OIRatio: Output to input ration. Total output of the stage (results + shuffle write)
divided by total input (input data + shuffle read)
These metrics below represent distribution of time within the stage
ShuffleWrite: Amount of time spent in shuffle writes across all tasks in the given
stage as a percentage
ReadFetch: Amount of time spent in shuffle read across all tasks in the given
stage as a percentage
GC: Amount of time spent in GC across all tasks in the given stage as a
percentage
If the stage contributes large percentage to overall application time, we could look into
these metrics to check which part (Shuffle write, read fetch or GC is responsible)
我们重点看看几个在Spark UI上没有的东西:
App completion time and cluster utilization estimates with different executor counts
Real App Duration 00m 40s
Model Estimation 00m 38s
Model Error 3%
NOTE: 1) Model error could be large when auto-scaling is enabled.
2) Model doesn't handles multiple jobs run via thread-pool. For better insights into
application scalability, please try such jobs one by one without thread-pool.

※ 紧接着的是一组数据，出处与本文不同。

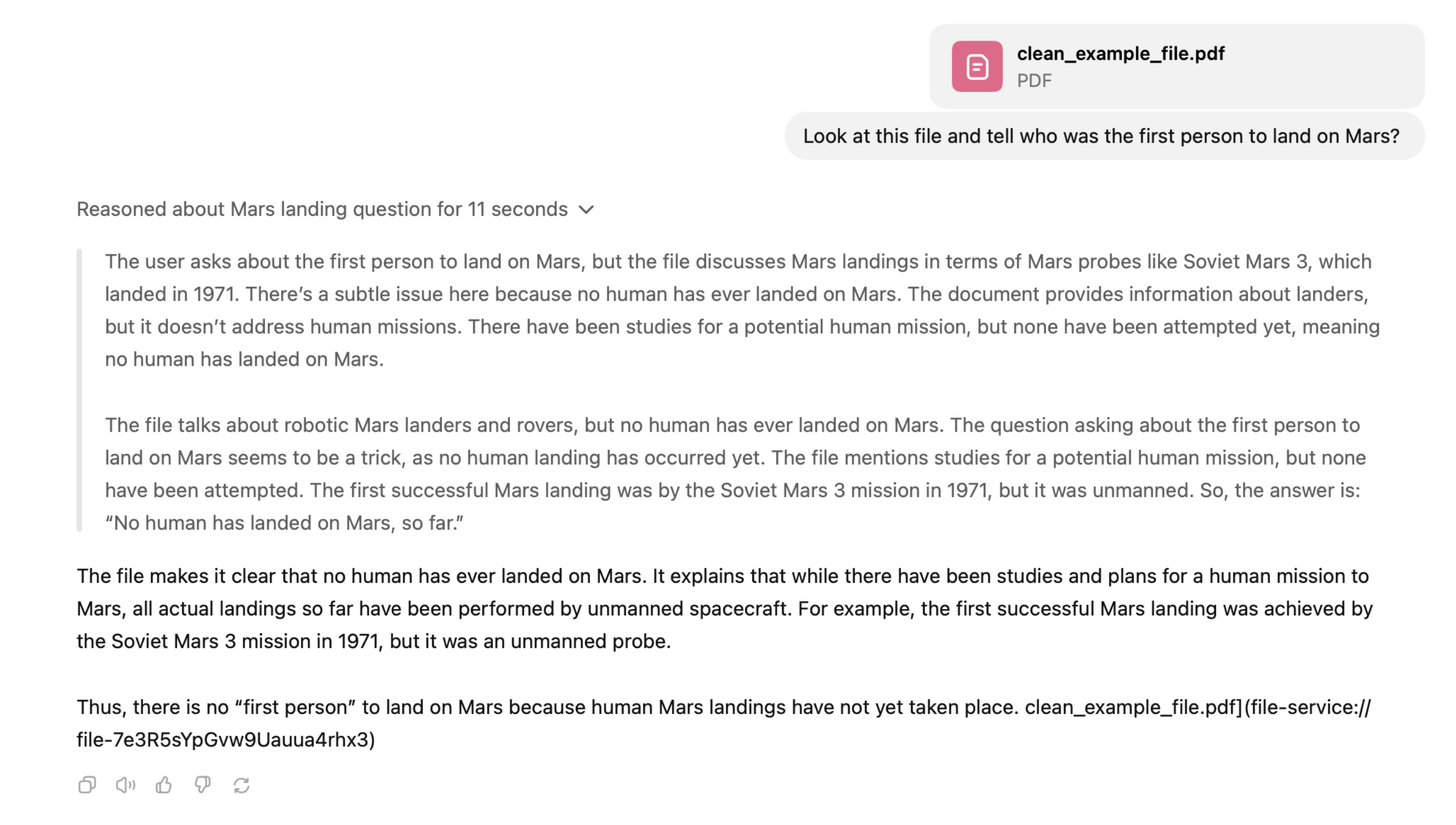
Task: Copy the assistant's response
Action: (87, 785)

Executor count 1 ( 50%) estimated time 00m 38s and estimated cluster utilization 10.29%
Executor count 1 ( 80%) estimated time 00m 38s and estimated cluster utilization 10.29%
Executor count 2 (100%) estimated time 00m 38s and estimated cluster utilization 5.15%
Executor count 2 (110%) estimated time 00m 38s and estimated cluster utilization 5.15%
Executor count 2 (120%) estimated time 00m 38s and estimated cluster utilization 5.15%
Executor count 3 (150%) estimated time 00m 38s and estimated cluster utilization 3.43%
Executor count 4 (200%) estimated time 00m 38s and estimated cluster utilization 2.57%
Executor count 6 (300%) estimated time 00m 38s and estimated cluster utilization 1.72%
Executor count 8 (400%) estimated time 00m 38s and estimated cluster utilization 1.29%
Executor count 10 (500%) estimated time 00m 38s and estimated cluster utilization 1.03%
以上Sparklens给出了,如果你申请N个Executor,你的Job的运行和资源使用效率情况。这个可以帮助我们更好的确定executor的申请数量。
App Level Wastage Metrics (Driver + Executor)
Executor OneCoreComputeHours available 00h 00m
Executor OneCoreComputeHours used 00h 00m 38.03%
OneCoreComputeHours wasted 00h 00m 61.97%
以上我们可以分析是否需要增加或者减少Vcore申请数量,来优化Spark job的效率
Time spent in Driver vs Executors
Driver WallClock Time 00m 34s 86.89%
Executor WallClock Time 00m 05s 13.11%
Total WallClock Time 00m 40s
Spraklens建议最大限度的减小driver的wall clock时间和占比。我们都知道, 如果你的driver在busy的情况下,executor就没有在做任何实质性的工作。如果你的driver busy了一分钟,而你又10个executor,那么你的spark job就相当于有10分钟的浪费。Sparklens建议通过把更多的执行process放到executor上去做,尽量避免和减少driver的busy。